#### [Task brief]
Look through the entries below and count every line in which "Given" appears; reply with the number only.

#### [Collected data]
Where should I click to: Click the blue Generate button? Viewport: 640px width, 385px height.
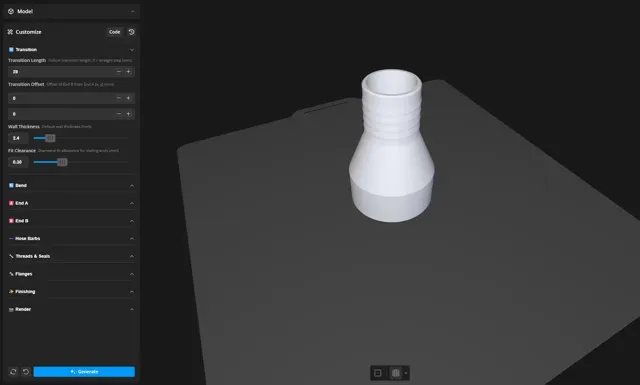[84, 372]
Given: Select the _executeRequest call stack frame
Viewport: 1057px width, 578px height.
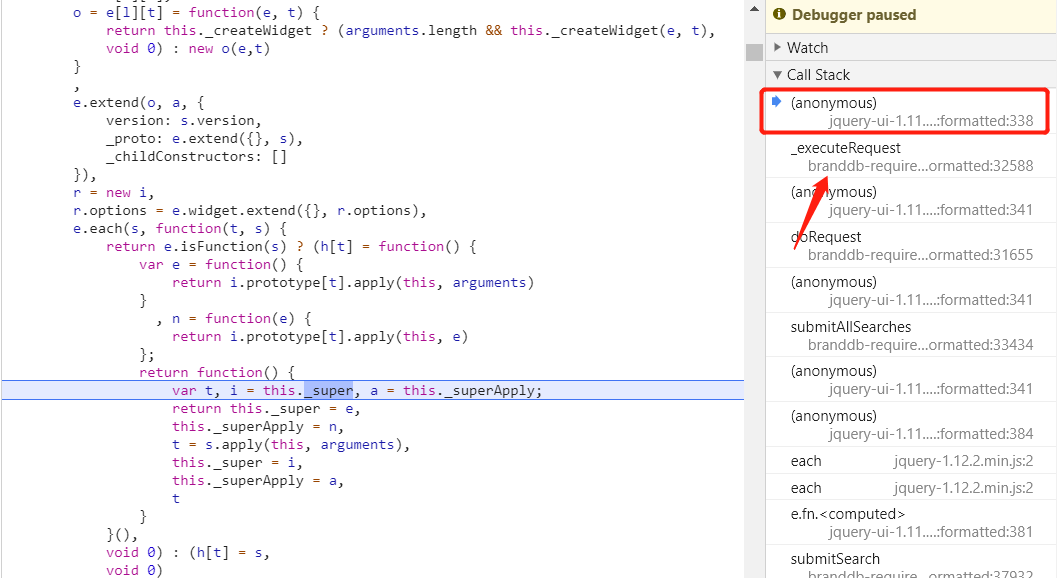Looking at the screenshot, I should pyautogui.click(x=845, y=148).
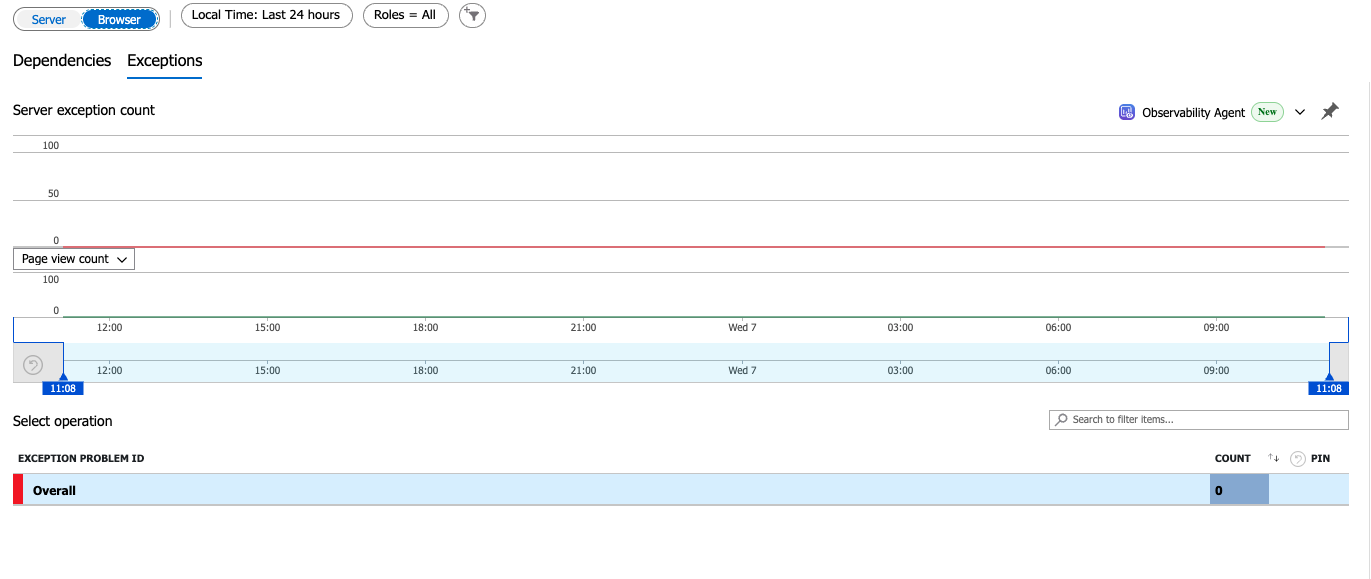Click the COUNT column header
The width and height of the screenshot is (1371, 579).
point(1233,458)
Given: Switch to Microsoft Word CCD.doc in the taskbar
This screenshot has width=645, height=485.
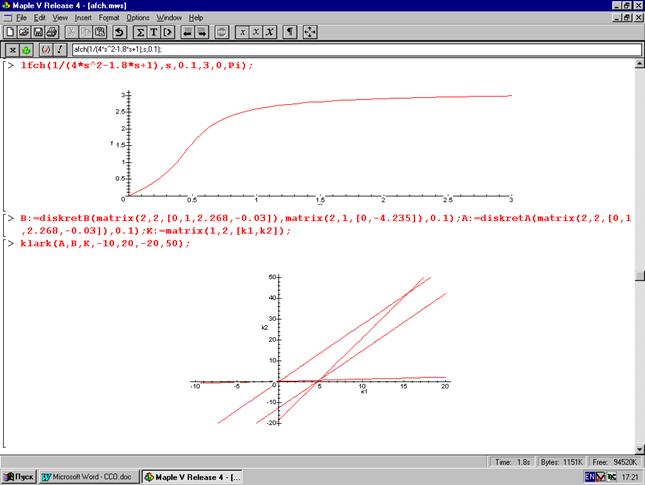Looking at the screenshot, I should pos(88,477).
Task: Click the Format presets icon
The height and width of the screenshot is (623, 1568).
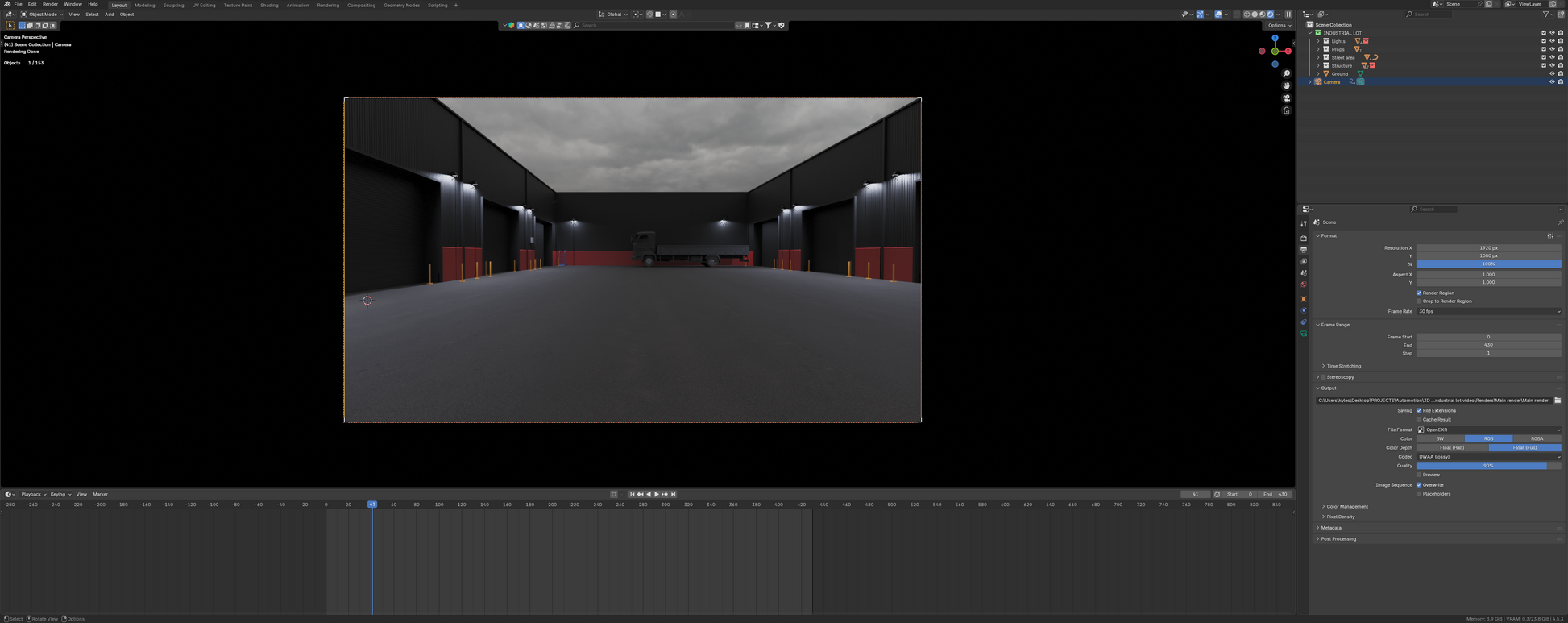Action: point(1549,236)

#### [Output for this exercise]
2